Start of EXERCISE MATERIAL
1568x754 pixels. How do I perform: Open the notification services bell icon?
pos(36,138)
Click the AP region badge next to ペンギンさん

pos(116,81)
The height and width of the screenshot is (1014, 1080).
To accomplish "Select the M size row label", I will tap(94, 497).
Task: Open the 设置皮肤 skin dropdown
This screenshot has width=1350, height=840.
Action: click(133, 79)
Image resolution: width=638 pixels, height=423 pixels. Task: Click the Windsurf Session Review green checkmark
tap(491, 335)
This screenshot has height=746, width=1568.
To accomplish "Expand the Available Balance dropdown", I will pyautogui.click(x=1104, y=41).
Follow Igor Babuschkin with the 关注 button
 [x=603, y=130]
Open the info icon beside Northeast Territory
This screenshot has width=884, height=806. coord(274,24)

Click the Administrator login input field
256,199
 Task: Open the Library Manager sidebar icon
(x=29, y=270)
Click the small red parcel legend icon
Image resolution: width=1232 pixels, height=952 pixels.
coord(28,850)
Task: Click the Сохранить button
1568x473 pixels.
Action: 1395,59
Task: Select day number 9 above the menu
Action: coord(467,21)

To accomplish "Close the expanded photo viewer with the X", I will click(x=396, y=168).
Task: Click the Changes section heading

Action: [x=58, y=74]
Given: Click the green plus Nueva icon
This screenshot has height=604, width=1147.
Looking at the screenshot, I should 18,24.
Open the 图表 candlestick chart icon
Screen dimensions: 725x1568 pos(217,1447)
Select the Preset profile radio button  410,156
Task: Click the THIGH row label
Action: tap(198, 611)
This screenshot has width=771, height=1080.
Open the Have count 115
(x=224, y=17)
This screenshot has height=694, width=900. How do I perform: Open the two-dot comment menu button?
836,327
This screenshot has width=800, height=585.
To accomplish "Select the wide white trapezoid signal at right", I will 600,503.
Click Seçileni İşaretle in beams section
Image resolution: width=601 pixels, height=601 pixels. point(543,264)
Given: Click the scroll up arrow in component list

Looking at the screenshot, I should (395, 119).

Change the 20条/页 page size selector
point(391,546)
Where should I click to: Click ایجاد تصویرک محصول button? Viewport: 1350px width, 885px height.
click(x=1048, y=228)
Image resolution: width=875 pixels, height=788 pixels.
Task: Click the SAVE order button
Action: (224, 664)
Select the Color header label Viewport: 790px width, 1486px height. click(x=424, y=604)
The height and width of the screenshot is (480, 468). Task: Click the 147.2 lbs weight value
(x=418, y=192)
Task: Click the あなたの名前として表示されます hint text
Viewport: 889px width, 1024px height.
End of EXERCISE MATERIAL
== TASK GOAL ==
Look through the lines above and collect those with the word "will".

== RESPONSE AREA ==
To accomplish "Select the M size row label", I will tap(94, 497).
To accomplish "Expand the Available Balance dropdown", I will pyautogui.click(x=1104, y=41).
To accomplish "Close the expanded photo viewer with the X", I will click(x=396, y=168).
To accomplish "Select the wide white trapezoid signal at right", I will 600,503.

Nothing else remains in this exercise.